• Aim of the exercise: Please carry on the mailing-list reply about the shared-memory based stats collector, writing what follows its last sentence.
━━━━━ Text provided
Re: shared-memory based stats collector

From: Kyotaro HORIGUCHI <horiguchi(dot)kyotaro(at)lab(dot)ntt(dot)co(dot)jp>
To: tomas(dot)vondra(at)2ndquadrant(dot)com
Cc: alvherre(at)2ndquadrant(dot)com, andres(at)anarazel(dot)de, ah(at)cybertec(dot)at, magnus(at)hagander(dot)net, robertmhaas(at)gmail(dot)com, tgl(at)sss(dot)pgh(dot)pa(dot)us, pgsql-hackers(at)postgresql(dot)org
Subject: Re: shared-memory based stats collector
Date: 2019-01-21 12:19:07
Message-ID: 20190121.211907.59625409.horiguchi.kyotaro@lab.ntt.co.jp
Views: Raw Message | Whole Thread | Download mbox | Resend email
Thread:
Lists: pgsql-hackers

Thank you very much for reviewing this and sorry for the absense.

At Sun, 20 Jan 2019 18:13:04 +0100, Tomas Vondra <tomas(dot)vondra(at)2ndquadrant(dot)com> wrote in <b760035b-1941-38bb-5e84-c2fbc63fef6b(at)2ndquadrant(dot)com>
>
> Hi,
>
> The patch needs rebasing, as it got broken by 285d8e1205, and there's
> some other minor bitrot.

The most affected part was 0006 because of file splitting, but
actually only the follwing four (actually three) commits
affected.

42e2a58071 Fix typos in documentation and for one wait event
97c39498e5 Update copyright for 2019
578b229718 Remove WITH OIDS support, change oid catalog column visibility.
(125f551c8b Leave SIGTTIN/SIGTTOU signal handling alone in postmaster child processes.)

The last one is not relevant because stats collector is no longer
a process.

This contains the EXEC_BACKEND related bug pointed by

https://www.postgresql.org/message-id/854d6d91-f2f3-e391-f0fc-064db51b391e@2ndquadrant.com

> On 11/27/18 4:40 PM, Tomas Vondra wrote:
> > On 11/27/18 9:59 AM, Kyotaro HORIGUCHI wrote:
> >>>
> >>> ...>>
> >>> For the main workload there's pretty much no difference, but for
> >>> selects from the stats catalogs there's ~20% drop in throughput.
━━━━━━━━━━
━━━━━ Extracted material
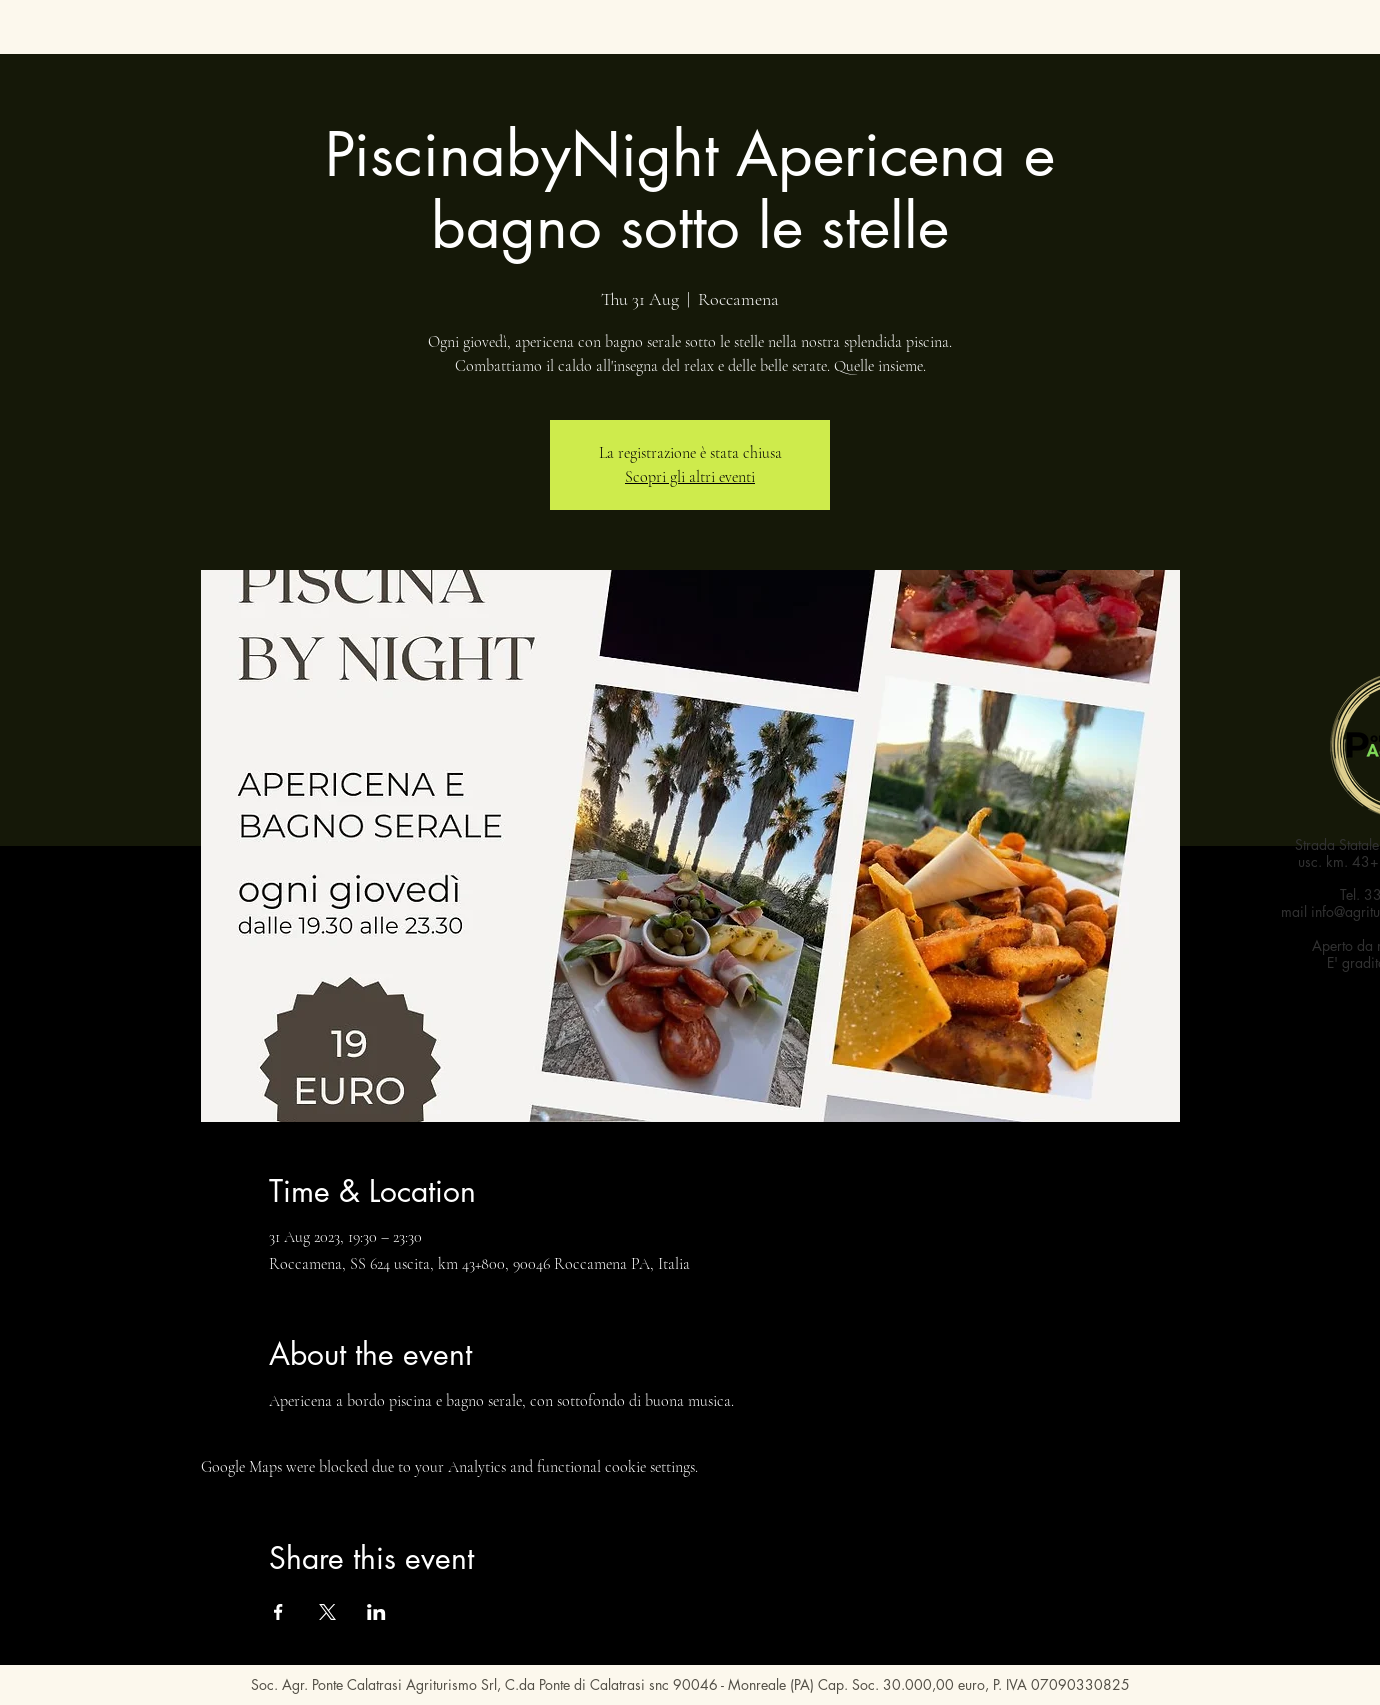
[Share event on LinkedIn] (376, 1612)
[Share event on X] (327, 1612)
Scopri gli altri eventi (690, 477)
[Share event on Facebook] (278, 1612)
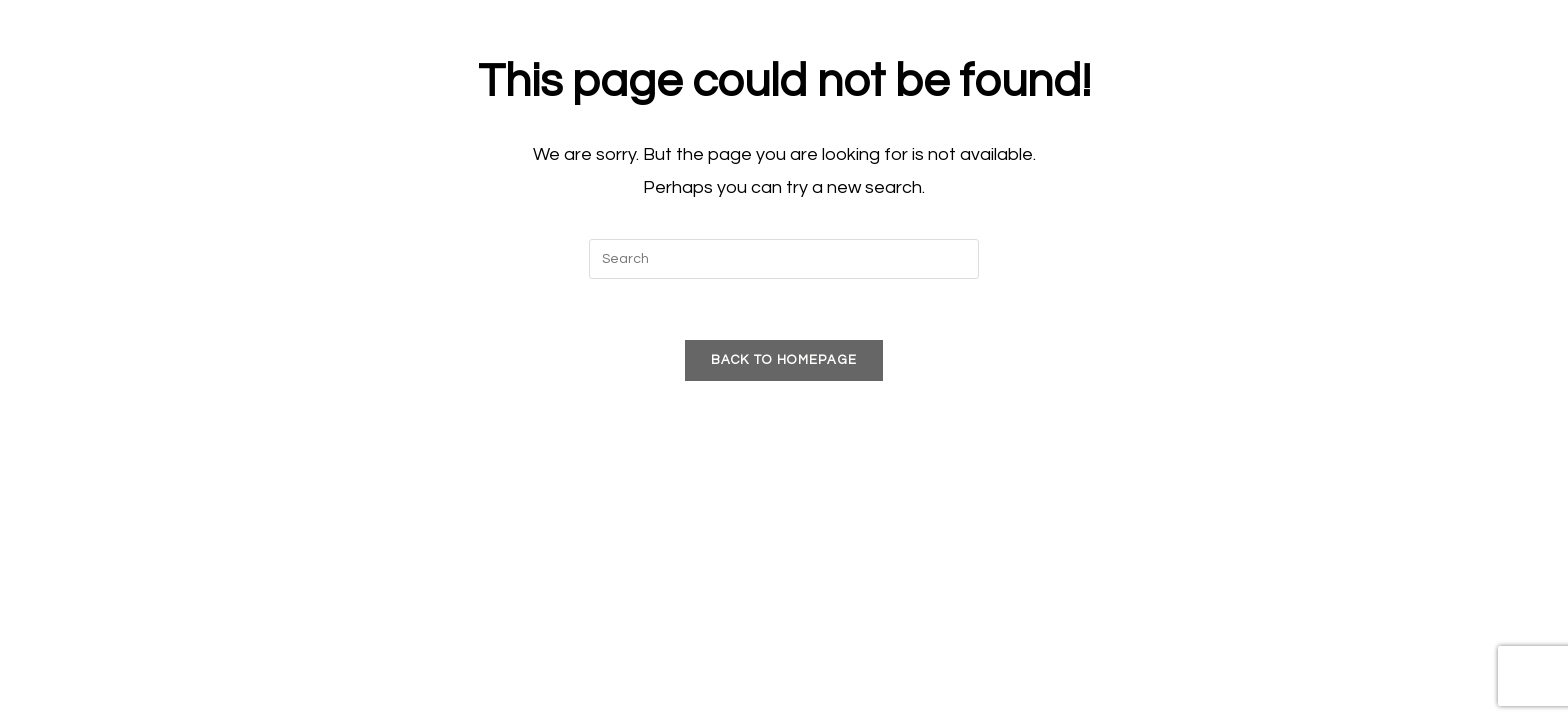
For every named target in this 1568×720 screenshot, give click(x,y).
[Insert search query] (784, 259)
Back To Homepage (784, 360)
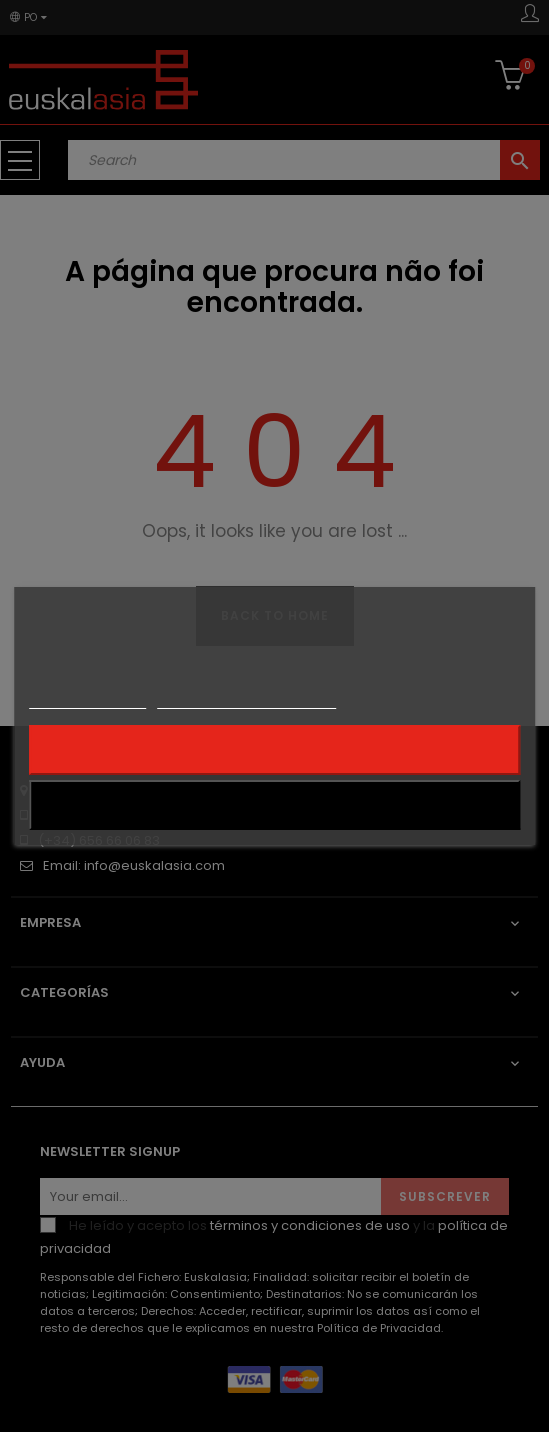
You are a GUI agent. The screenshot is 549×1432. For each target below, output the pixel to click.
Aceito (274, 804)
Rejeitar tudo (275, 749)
━━━━━━━━━━
• Response to the exercise:
> >>> In absolute numbers this means drop from ~670tps to ~550tps. I
> >>> haven't investigated this, but I suppose this is due to dshash
> >>> seqscan being more expensive than reading the data from file.
> >>
> >> Thanks for finding that. The three seqscan loops in
> >> pgstat_vacuum_stat cannot take such a long time, I think. I'll
> >> investigate it.
> >>
> >
> > OK. I'm not sure this is related to pgstat_vacuum_stat - the
> > slowdown happens while querying the catalogs, so why would that
> > trigger vacuum of the stats? I may be missing something, of course.
> >
> > FWIW, the "query statistics" test simply does this:
> >
> >   SELECT * FROM pg_stat_all_tables;
> >   SELECT * FROM pg_stat_all_indexes;
> >   SELECT * FROM pg_stat_user_indexes;
> >   SELECT * FROM pg_stat_user_tables;
> >   SELECT * FROM pg_stat_sys_tables;
> >   SELECT * FROM pg_stat_sys_indexes;
> >
> > and the slowdown happened even it was running on it's own (nothing
> > else running on the instance). Which mostly rules out concurrency
> > issues with the hash table locking etc.
> >
>
> Did you have time to investigate the slowdown?

It seems to me that the slowdown comes from local caching in
snapshot_statentry in several ways.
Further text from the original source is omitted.